Diane LeBow Shares her Thoughts on "Melanie's Song"
The President Emerita of Bay Area Travel Writers, Diane LeBow, gives her thoughts on Joanna Biggar's new novel,"Melanie's Song."
"In Melanie's Song, Joanna Biggar takes you along on an amazing ride of mystery and intriguing details, combining personal turbulence masterfully set against the reality of the politics of the '60s and '70s in the USA. Her writing, both crisp and lyrical, draws you into each scene with suspense and tempting detail. Of course, there are those earlier memories of Paris. It's quite a trip."
—Diane LeBow, President Emerita of the Bay Area Travel Writers
Diane LeBow is a Bay Area Travel Writers President emerita and award winning writer and photojournalist. Based in San Francisco, she has published stories with Salon.com, VIA Magazine, Copley News Service, Travelers Tales anthologies, France: A Love Story: Women Write about the French Experience (Seal Press, 2004), Greece: A Love Story: Women Write about the Greek Experience (Seal Press, 2007); Foreign Affairs: Erotic Travel Tales (Cleis Press); B for Savvy Brides, and many national newspapers and magazines.

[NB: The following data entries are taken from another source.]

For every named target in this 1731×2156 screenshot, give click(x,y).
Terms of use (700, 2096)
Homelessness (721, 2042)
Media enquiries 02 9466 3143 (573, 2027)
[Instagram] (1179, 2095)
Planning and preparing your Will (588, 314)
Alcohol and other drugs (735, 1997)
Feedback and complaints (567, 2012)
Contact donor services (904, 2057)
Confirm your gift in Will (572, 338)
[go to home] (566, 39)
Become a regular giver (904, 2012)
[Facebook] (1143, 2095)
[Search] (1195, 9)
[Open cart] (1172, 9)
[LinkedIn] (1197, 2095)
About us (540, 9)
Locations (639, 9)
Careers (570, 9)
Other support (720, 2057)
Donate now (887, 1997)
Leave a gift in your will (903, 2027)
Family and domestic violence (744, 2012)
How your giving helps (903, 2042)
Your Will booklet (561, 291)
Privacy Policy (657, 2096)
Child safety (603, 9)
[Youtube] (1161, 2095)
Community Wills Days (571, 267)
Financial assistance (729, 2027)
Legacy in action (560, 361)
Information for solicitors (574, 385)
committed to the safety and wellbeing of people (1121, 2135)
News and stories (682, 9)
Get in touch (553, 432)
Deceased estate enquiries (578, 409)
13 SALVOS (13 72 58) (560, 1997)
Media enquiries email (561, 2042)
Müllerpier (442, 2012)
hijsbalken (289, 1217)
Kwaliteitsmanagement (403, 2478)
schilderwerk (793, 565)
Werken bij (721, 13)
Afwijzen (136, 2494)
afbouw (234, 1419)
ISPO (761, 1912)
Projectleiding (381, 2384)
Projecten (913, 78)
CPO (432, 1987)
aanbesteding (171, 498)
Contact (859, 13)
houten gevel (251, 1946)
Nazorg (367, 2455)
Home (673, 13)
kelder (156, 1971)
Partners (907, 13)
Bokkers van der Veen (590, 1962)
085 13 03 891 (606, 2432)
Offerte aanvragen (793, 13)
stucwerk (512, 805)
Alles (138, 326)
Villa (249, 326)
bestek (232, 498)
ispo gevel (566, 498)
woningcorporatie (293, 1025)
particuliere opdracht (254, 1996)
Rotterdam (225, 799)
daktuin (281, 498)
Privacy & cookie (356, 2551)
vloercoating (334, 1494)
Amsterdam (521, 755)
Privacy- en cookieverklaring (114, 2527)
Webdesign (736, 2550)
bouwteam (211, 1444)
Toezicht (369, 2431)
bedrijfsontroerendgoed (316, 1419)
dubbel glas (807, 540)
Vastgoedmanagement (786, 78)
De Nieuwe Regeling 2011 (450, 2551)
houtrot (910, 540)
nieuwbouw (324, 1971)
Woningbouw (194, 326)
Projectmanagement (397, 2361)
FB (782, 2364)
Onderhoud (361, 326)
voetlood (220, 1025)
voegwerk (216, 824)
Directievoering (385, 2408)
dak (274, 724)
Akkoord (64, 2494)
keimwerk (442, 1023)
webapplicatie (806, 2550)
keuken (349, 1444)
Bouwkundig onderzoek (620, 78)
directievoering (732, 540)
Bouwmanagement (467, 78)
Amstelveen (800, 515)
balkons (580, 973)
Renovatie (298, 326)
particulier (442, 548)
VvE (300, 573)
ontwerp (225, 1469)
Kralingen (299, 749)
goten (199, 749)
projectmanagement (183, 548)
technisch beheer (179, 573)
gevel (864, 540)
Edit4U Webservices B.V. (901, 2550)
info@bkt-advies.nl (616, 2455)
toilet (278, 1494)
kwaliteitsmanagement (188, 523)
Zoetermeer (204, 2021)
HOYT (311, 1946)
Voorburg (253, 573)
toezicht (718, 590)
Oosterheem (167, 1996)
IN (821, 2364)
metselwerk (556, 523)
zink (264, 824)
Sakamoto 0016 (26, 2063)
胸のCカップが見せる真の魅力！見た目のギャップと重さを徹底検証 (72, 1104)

She travels the globe and has spent time with Afghan women, the Hopi, Amazon people, Tuvans, Mongolians, Corsicans, and Parisians. She has scuba dived with sharks in the Red Sea and trained champion Morgan horses. A pioneer of college women’s studies programs, she received her Ph.D. from the University of California in the History of Consciousness, began her teaching career in The Netherlands, and was a college professor for many years in Paris, New York City, and California.
Set in the era of Woodstock and Watergate, Melanie’s Song centers on a young woman’s mysterious disappearance, and on her friend’s determined search for her.
Melanie, who fled her marriage to a straight-laced classical musician in order to hitch-hike to Woodstock and San Francisco, was last seen at a commune in the California hills. Rumors abound: that she took up with a Black radical; that she had his child; that she and her lover, armed, ran a bank heist a la Patty Hearst; that she developed a mystical gift for spiritual healing; that she died in a possible accidental, possibly staged commune fire.
Trying to sift truth from invention pulls her friend, the young reporter, J.J., into the underbelly of the sexual and social revolutions of the 60s and early 70s, where she encounters corrupt cops, paranoid hippies, activists, mystics, drug-runners,and most astonishingly, Melanie’s own parents. Risking her job, her connections, her life, J.J. follows Melanie’s trail, determined to find out what happened to her once-compliant friend now turned, it seems, into a rebel angel.